Are you getting that new car itch? In the market for a new motor and fancy a sporty little number?
With Audi, Jaguar, Land Rover, BMW and Volkswagen models, to name but a few, stocked at John Clark Motor Group, there’s sure to be a new ‘baby’ with your name on it.
With dealerships across the north-east, John Clark offers a first-class service which will get you in the driving seat of your shiny new car… fast.
Is a BMW tickling your fancy? Or maybe you’d quite like to upgrade your Audi. Perhaps you want to splash the cash on a stylish GT-R.
We put three fast, “frantic” and practical cars – all available from John Clark – to the test to help you decide.
The ‘modern’ Nissan GT-R legend began with 1989’s multi-race-winning R32, was bolstered by the Nurburgring-crushing R33 in 1995 and went stratospheric with the 1999 R34, star of the Gran Turismo PlayStation game. Even so, few were prepared for the relentless annihilation of all rivals by the 2007-era GT-R. Here was a car for sale for less than £60,000 but which could make a £100,000 Porsche 911 Turbo appear out of sorts. Still the same somewhat brutal styling and the same rumble of the 3.8-litre V6.
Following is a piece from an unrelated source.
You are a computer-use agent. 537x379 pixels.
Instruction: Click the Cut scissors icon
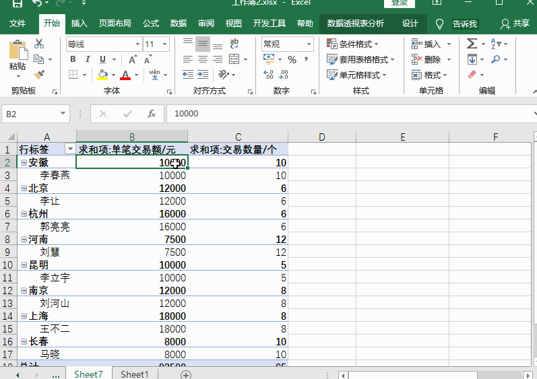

The latest car’s 3.8-litre 24-valve twin-turbocharged V6 engine these days offers 570PS and has been usefully improved with new turbochargers for better low-end response. Gear shifts are 0.15 seconds improved when in R-Mode. The electronically controlled suspension has been tuned to provide better cornering stability and a smoother ride. The steering is more linear and precise. A new brake booster increases the initial braking response, resulting in enhanced stopping power and feel. The exhaust manifolds, inspired by racing technology, have optimised turbo flange attachment points. Providing the grip are sticky 20-inch tyres, wrapped around smart “20-spoke” machine-finished forged aluminium wheels.
Although some eyes may be drawn to the Nissan GT-R’s price creeping up, if anything the value proposition is now stronger than ever. With yet more dynamic ability, this improved, re-styled GT-R is fully prepared to face down the next generation of rivals who are only now responding to the shock of its original launch back in 2007.
Audi RS 5 Sportback
If you know your fast Audis, you’re probably familiar with the RS 5 model – as a coupe. Here, though, the Ingolstadt brand’s ‘Audi Sport’ division has taken that model’s potent twin turbo V6 and installed it into the company’s Sportback five-door coupe body shape for a bit of added practicality.
Not a lot prepares you for just how quick this car is. Rest to 62mph is just 3.9s. The maximum speed is capped at 155mph, though you can pay Ingolstadt an obscene amount of money to get the restrictor lifted to 174mph. The revs rise from the 450PS 2.9-litre V6 isn’t a match for Audi’s old 4.2-litre V8. It snarls purposefully on up-shifts and lets out little pops and bangs as you snick the steering wheel paddle shifters down the ratios of the 8-speed Tiptronic gearbox. It tackles turns effectively. Part of that is down to the re-developed quattro system that directs 60% of torque to the back wheels but, if conditions demand, can send up to 85% to the back or, up to 70% to the front.
Fast, frantic but perfectly practical, it aims to be the market’s definitive mid-sized, high-performance, five-door hatch. It gets a sophisticated quattro 4WD system and can hit 174mph on the Nurburgring but is just as happy collecting your dry cleaning. The spec of this revised version looks impressive. You only truly get a sense of just how fast it is by following behind in something else.
Thus equipped, this car offered less weight, more power and better efficiency than the screaming V8 fitted to its direct M3 Coupe predecessor. More recently, an optional ‘Competition Package’ has been made available to slightly increase power and improve drive dynamics too. Like it or not, though, efficiency is the new measure by which manufacturers compare each other, but BMW points out more than a few reasons why the M4 still has a certain X-factor.
As before, M4 buyers have two options: either go for the standard 431bhp model or choose this car with the ‘Competition Package’ option, which increases power to 450bhp.
There’s a choice of a manual gearshift (thank goodness) or a dual-clutch paddleshift auto transmission; with the latter installed, the sprint to 62mph takes just 4.1 seconds – or 4.0 seconds with the ‘Competition Package’ model. The engine is helped by a launch control mode and there’s even a ‘Smoky Burnout’ setting you can switch to. The steering is an electromechanical set-up featuring three modes: Comfort, Sport and Sport+.
The BMW M4 promises to be everything you might hope for. Fast, smart, good looking, reasonably cost-effective and well-equipped. With a manual gearbox if you want it, too. An extra ‘Competition Package’ further enhances driving dynamics. Can a turbocharged six-cylinder engine ever offer the charisma that a screaming V8 has? Probably not but that seems to be the only sacrifice you’ll need to make.